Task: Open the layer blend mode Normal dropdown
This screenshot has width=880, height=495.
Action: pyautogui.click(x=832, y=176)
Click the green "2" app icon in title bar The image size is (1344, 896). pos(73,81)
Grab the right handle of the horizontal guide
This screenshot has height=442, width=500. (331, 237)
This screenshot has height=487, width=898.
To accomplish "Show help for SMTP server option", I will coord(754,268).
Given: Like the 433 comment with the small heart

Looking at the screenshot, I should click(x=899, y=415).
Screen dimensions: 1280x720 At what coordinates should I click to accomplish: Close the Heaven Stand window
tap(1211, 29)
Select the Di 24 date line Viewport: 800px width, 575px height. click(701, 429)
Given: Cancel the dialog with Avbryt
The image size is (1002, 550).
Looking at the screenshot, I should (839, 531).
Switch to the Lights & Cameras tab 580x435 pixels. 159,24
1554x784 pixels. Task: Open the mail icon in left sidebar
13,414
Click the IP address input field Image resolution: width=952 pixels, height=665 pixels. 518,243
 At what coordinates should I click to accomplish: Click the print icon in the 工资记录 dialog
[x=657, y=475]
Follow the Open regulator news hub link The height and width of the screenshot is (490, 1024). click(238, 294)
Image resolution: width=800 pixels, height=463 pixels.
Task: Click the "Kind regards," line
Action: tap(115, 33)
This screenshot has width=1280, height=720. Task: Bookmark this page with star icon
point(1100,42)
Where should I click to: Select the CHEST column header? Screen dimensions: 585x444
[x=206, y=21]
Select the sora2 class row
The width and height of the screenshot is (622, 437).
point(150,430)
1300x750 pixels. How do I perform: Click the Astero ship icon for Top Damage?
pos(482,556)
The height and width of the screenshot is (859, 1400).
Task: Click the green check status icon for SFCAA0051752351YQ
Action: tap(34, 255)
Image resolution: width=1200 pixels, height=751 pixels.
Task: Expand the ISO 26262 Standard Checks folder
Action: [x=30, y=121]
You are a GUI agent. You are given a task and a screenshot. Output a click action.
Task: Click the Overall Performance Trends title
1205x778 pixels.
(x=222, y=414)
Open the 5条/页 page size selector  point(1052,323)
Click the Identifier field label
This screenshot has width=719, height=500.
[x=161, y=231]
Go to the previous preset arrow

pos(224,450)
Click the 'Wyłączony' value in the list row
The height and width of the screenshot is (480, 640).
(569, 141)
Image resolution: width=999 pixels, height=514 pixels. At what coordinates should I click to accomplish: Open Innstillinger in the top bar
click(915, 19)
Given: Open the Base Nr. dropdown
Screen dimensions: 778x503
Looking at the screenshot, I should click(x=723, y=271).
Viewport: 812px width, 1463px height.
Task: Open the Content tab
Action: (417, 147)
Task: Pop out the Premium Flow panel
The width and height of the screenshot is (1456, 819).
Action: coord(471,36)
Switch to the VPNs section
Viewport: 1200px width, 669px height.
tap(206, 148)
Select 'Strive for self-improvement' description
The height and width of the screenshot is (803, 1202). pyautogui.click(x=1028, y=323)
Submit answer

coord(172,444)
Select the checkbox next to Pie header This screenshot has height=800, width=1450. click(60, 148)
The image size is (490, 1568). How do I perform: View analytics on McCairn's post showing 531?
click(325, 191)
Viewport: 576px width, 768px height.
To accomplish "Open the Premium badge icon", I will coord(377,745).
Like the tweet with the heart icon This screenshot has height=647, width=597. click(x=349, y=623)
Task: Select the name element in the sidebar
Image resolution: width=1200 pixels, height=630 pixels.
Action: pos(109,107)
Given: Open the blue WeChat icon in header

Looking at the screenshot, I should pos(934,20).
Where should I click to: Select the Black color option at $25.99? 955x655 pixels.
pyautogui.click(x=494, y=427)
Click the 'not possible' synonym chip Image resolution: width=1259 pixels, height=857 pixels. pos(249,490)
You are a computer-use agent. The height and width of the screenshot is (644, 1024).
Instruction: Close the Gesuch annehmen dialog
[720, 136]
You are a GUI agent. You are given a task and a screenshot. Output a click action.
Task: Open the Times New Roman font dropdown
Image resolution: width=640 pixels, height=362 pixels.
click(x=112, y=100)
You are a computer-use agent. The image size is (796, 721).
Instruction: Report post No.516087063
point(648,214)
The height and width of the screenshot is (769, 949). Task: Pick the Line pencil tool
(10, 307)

## EXERCISE
After locating the line with "Switch to the Lights" in the material above, return it and each line after it exactly, ending at the line with "Click the IP".

## RESPONSE AREA
Switch to the Lights & Cameras tab 580x435 pixels. 159,24
1554x784 pixels. Task: Open the mail icon in left sidebar
13,414
Click the IP address input field Image resolution: width=952 pixels, height=665 pixels. 518,243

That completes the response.